RNA Polymerase and Transcription Initiation
The enzyme that synthesises RNA and the carefully controlled first step in which it locates a gene, melts the DNA, and begins making a transcript.
Definition
RNA polymerase is the multi-subunit enzyme that catalyses DNA-templated RNA synthesis; transcription initiation is the regulated set of steps by which the polymerase, with appropriate factors, recognises a promoter, opens the DNA duplex, and begins synthesising RNA at the start site.
Scope
This topic covers the structure and catalytic action of RNA polymerases and the events of initiation: promoter recognition, formation of the closed and then open complex, abortive initiation, and the transition to productive elongation. It contrasts bacterial single-polymerase initiation with the multi-polymerase, factor-dependent initiation of eukaryotes. Promoter sequences and regulatory transcription factors are treated more fully in a companion topic.
Core questions
- What is the structure of RNA polymerase and how does it catalyse synthesis?
- How does the enzyme recognise where a gene begins?
- What happens when the closed promoter complex converts to an open complex?
- How does initiation differ between bacteria and eukaryotes?
Key theories
- Open-complex formation
- Productive initiation requires the polymerase to melt a short stretch of promoter DNA, forming an open complex in which the template strand is exposed in the active site so the first nucleotides can be joined.

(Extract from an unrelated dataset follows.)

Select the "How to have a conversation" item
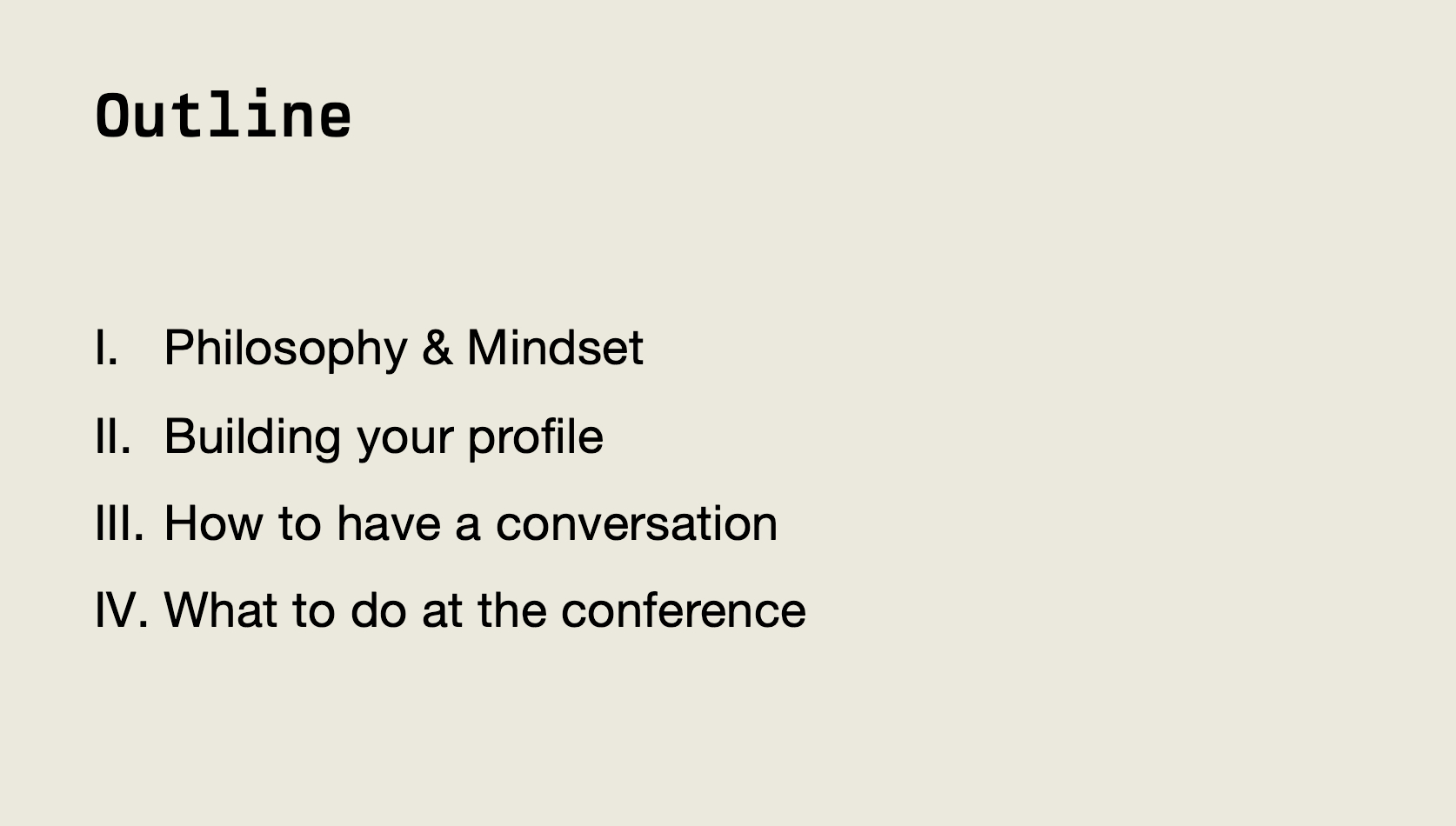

- Factor-guided promoter selection
- Bacterial polymerase uses an exchangeable sigma factor to choose promoters, while eukaryotic polymerases depend on assemblies of general transcription factors, giving initiation its specificity and a key point of control.
Mechanisms
The core polymerase, which carries the catalytic centre, associates with an initiation factor (a sigma factor in bacteria; general transcription factors in eukaryotes) to recognise the promoter and form a closed complex. The duplex is then melted to an open complex exposing the template strand. The enzyme begins joining nucleotides, often releasing several short abortive transcripts, until it escapes the promoter, sheds initiation factors, and enters processive elongation.
Clinical relevance
Bacterial RNA polymerase is the target of important antibiotics, and eukaryotic initiation factors are implicated in disease and are studied as drug targets; presented as significance, not clinical advice.
History
RNA polymerase was identified in the early 1960s; the discovery of multiple eukaryotic polymerases and their general transcription factors, and later high-resolution structures of the enzyme caught in the act of initiation, established the mechanistic picture used in current texts.
Key figures
- Roger Kornberg
- Robert Roeder
Related topics
Seminal works
- watson2013
- lodish2016
Frequently asked questions
- Does RNA polymerase need a primer?
- No. Unlike DNA polymerases, RNA polymerase can start a new strand from scratch on the template, so transcription does not require a primer.
- What is a sigma factor?
- A bacterial initiation subunit that directs the core polymerase to specific promoters; different sigma factors let a cell transcribe different sets of genes.